Compilation album by Screwball
- Released: July 19, 2004
- Recorded: 1996–2004
- Genre: Hip hop
- Label: Hydra Entertainment
- Producer: Jerry Famolari (exec.); A Kid Called Roots; Ayatollah; Cisco; DJ Premier; Eddie Sancho; F Bee; Godfather Don; Lee Stone; Marley Marl; Mike Heron; Pete Rock; Roger Pauletta; The Beatnuts; V.I.C.;

Screwball chronology
| Loyalty (2001) | Screwed Up (2004) |  |

Singles from Screwed Up
- "What The Deal / Greatest On Earth" Released: 2002; "I Ain't Saying Nothing" Released: 2004;

= Screwed Up =

Screwed Up is a compilation album by American hip hop quartet Screwball. The double disc project was released on July 19, 2004, via Hydra Entertainment.
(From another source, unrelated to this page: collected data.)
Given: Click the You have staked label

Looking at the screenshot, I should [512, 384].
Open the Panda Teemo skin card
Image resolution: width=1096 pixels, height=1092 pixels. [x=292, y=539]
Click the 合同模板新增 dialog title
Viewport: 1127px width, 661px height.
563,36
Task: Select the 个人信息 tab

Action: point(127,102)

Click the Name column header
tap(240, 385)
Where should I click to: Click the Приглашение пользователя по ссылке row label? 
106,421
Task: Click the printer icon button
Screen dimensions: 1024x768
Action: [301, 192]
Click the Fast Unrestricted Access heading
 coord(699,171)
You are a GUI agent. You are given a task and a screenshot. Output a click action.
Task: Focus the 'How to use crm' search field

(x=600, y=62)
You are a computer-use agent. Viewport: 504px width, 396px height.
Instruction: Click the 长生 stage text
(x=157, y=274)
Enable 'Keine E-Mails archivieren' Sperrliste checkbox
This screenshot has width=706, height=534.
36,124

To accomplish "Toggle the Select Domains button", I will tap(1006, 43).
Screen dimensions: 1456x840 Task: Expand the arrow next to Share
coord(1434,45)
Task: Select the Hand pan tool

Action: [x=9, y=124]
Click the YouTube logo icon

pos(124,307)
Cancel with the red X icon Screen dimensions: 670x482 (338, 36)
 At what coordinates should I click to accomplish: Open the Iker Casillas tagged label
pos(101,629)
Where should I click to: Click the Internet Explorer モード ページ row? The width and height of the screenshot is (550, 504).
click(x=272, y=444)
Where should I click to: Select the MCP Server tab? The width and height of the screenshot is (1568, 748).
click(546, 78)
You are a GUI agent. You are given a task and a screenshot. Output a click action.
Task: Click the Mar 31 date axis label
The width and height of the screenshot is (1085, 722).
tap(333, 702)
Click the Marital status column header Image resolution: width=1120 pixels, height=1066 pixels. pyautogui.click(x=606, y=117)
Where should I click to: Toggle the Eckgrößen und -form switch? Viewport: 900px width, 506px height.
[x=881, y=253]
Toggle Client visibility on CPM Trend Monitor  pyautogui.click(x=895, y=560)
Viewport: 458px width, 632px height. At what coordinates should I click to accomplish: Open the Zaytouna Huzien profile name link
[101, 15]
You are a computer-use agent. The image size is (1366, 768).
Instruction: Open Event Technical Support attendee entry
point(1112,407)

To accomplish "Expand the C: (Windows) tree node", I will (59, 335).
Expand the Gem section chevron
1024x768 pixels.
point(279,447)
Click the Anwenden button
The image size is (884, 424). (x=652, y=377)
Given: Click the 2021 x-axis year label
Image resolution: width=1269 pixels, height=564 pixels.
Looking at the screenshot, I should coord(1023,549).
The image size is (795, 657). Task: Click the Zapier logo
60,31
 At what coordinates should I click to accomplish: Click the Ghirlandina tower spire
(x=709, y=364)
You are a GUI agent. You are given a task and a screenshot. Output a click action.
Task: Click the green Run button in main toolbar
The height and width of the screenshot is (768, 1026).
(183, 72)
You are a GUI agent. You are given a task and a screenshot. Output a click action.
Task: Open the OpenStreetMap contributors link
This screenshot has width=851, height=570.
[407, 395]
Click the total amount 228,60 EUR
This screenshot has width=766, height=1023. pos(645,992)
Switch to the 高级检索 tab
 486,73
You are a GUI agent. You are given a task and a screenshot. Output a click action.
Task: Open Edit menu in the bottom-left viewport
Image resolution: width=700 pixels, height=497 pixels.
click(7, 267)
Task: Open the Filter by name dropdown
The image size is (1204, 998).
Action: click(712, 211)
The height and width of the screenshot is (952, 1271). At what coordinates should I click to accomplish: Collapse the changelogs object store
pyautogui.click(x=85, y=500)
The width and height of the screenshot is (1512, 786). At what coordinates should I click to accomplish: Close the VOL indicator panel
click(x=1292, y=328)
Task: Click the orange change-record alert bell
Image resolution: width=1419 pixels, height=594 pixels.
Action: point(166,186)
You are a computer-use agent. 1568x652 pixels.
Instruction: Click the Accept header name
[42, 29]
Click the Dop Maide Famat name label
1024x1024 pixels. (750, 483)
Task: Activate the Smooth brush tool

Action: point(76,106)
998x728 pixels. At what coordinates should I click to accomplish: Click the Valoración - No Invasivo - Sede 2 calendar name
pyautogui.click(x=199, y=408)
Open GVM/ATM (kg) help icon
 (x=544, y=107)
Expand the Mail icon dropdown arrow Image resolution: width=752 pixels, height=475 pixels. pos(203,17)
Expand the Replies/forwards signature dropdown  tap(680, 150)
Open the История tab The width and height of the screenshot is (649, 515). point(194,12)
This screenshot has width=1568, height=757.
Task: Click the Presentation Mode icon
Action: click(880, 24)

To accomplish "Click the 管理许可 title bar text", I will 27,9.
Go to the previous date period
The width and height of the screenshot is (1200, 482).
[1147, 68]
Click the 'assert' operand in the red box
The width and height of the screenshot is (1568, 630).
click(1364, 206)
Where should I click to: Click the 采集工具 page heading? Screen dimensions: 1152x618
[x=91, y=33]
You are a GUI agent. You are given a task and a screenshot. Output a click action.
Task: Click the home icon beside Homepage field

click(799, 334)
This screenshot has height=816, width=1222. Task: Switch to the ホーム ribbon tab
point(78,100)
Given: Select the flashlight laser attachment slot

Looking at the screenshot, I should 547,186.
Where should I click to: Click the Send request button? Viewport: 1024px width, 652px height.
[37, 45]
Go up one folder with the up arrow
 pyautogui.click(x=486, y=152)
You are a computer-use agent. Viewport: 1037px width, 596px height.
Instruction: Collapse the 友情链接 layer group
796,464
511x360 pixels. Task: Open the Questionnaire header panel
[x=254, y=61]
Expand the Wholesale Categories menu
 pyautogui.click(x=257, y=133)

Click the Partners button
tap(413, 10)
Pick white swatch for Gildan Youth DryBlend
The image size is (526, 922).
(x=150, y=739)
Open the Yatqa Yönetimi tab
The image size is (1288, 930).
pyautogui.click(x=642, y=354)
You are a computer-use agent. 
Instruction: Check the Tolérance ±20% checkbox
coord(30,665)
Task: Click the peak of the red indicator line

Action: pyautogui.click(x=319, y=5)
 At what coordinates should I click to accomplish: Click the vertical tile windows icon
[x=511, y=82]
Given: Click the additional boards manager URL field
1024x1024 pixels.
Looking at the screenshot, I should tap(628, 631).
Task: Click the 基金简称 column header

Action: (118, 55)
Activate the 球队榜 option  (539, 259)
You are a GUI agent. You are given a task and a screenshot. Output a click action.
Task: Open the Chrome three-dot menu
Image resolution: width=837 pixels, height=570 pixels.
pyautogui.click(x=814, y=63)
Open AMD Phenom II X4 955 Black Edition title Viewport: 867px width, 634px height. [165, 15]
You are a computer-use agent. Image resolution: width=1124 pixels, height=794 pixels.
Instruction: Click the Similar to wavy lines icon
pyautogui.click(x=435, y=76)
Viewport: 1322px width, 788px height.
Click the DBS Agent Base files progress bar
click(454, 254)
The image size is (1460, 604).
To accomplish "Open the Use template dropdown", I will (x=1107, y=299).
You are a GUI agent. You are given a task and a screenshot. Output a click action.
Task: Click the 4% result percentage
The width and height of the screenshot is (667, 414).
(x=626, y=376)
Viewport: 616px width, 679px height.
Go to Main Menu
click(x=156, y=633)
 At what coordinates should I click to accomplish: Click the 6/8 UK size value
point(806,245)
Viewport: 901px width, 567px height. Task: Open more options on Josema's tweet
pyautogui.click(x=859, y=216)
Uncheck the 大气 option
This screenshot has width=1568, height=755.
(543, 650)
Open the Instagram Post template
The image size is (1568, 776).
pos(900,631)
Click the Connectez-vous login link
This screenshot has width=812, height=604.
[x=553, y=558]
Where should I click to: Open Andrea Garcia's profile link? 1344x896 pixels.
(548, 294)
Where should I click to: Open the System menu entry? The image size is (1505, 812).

It is primarily composed of songs from the group's two previous albums Y2K: The Album and Loyalty, as well as new tracks, remixes, and songs from member Hostyle's One Eyed Maniac album. The album's title came from the group's 1996 single "Screwed Up" b/w "They Wanna Know Why". After the release of Screwed Up, member Blaq Poet pursued a solo career. Member Kenneth "KL" Lewis died on March 28, 2008, of an asthma attack, and member Fredrick "Hostyle" Ivey died in January 2020. The compilation was re-issued for digital download shortened to fifteen tracks.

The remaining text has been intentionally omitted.